Here we can do two things: Calls like gsm_lchan_name() don't need to happen all the time, as the lchan name is static and can be generated once at the time gsm_lchan is created. I implemented that in osmo-bts (and openbsc, as it's from gsm_data_shared).
The second idea would be to expand the LOGP() macro a bit in a way to ensure the the checking whether the log line is enabled _before_ the arguments (and thus associated function calls) are evaluated. Any ideas on that?
After a brief look at osmo-pcu profiling, it looks like in the attached picture. We cannot do much about the __copy_to_user_std, do_select and core_sys_select, as those are kernel side.
However, there again we see vfprintf and friends, mostly via gprs_rlcmac_tbf::name() - and of course the msgb_alloc() and msgb_free() going through talloc and finally malloc.
So the same strategies as above could (and probably should) be applied to osmo-pcu.
Regards, Harald
On 07 Dec 2015, at 09:12, Harald Welte laforge@gnumonks.org wrote:
Hi all,
- vfprintf() and friends, from logp() statements. The sad part is that
calls like gsm_lchan_name() are of course executed beefore the call into logp(), at which point the vfprintf/sprintf/... for arguments has already been executed, and only the last/final one hasn't happened yet.
Jacob has proposed (and I think maybe included) a patch to check if logging is enabled for any target before making the call (and passing the arguments)
After a brief look at osmo-pcu profiling, it looks like in the attached picture. We cannot do much about the __copy_to_user_std, do_select and core_sys_select, as those are kernel side.
epoll. We avoid transferring FD set to the kernel all the time (and arming them in the driver). But I assume the bigger cost of to user is the indications we copy from the DSP to userspace.
Hi,
On 07.12.2015 09:25, Holger Freyther wrote:
On 07 Dec 2015, at 09:12, Harald Welte laforge@gnumonks.org wrote:
- vfprintf() and friends, from logp() statements. The sad part is that
calls like gsm_lchan_name() are of course executed beefore the call into logp(), at which point the vfprintf/sprintf/... for arguments has already been executed, and only the last/final one hasn't happened yet.
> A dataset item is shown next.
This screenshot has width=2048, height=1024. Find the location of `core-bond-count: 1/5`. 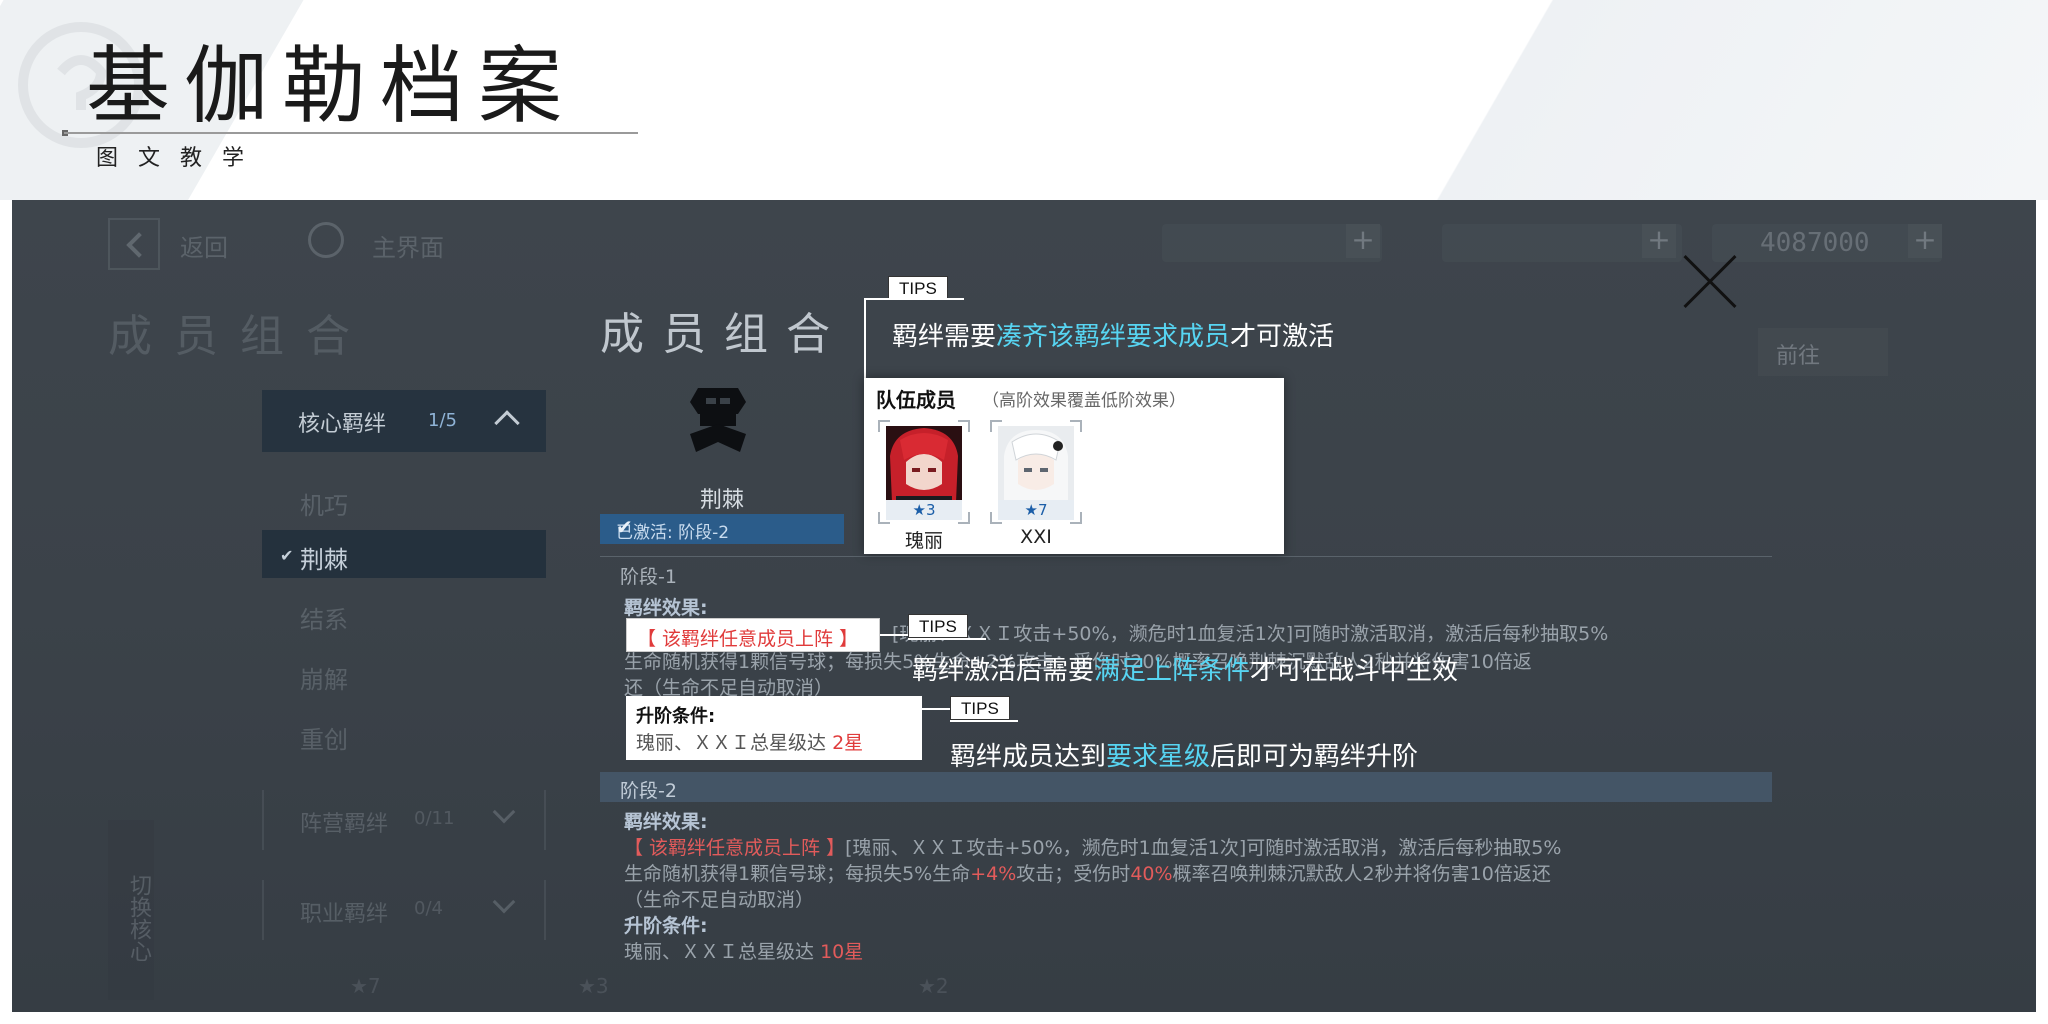

core-bond-count: 1/5 is located at coordinates (442, 420).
Jacob has proposed (and I think maybe included) a patch to check if logging is enabled for any target before making the call (and passing the arguments)
This is contained in the "log: Add log_check_level function" series of patches posted on Nov 17. In first tests it hast reduced the process load by 10-20% (relative to PCU load).
Jacob
07.12.2015 09:25, Holger Freyther пишет:
epoll. We avoid transferring FD set to the kernel all the time (and arming them in the driver). But I assume the bigger cost of to user is the indications we copy from the DSP to userspace.
There's interestingly looking wrapper around epoll:
http://0pointer.net/blog/introducing-sd-event.html
Not sure if it would cover dsp2userspace transfers though.
cheers, Max.
On Mon, Dec 07, 2015 at 04:38:38PM +0100, Suraev wrote:
There's interestingly looking wrapper around epoll:
I don't think we'd need a wrapper, a we don't need the timerfd and signalfd integration, child process state change events, unix process events, etc.
So the wrapper only adds a layer of abstraction and lots of features we don't need. The fundamental issue here is that both select() are quite epxensive (due to the large FD array copying/checking/zeroing), and the fact that obviously all data has to be always copied between kernel memory and userspace memory.
Not sure if it would cover dsp2userspace transfers though.
From the userspace point of view, is just a character device that you
open and read/write on, nothing fancy.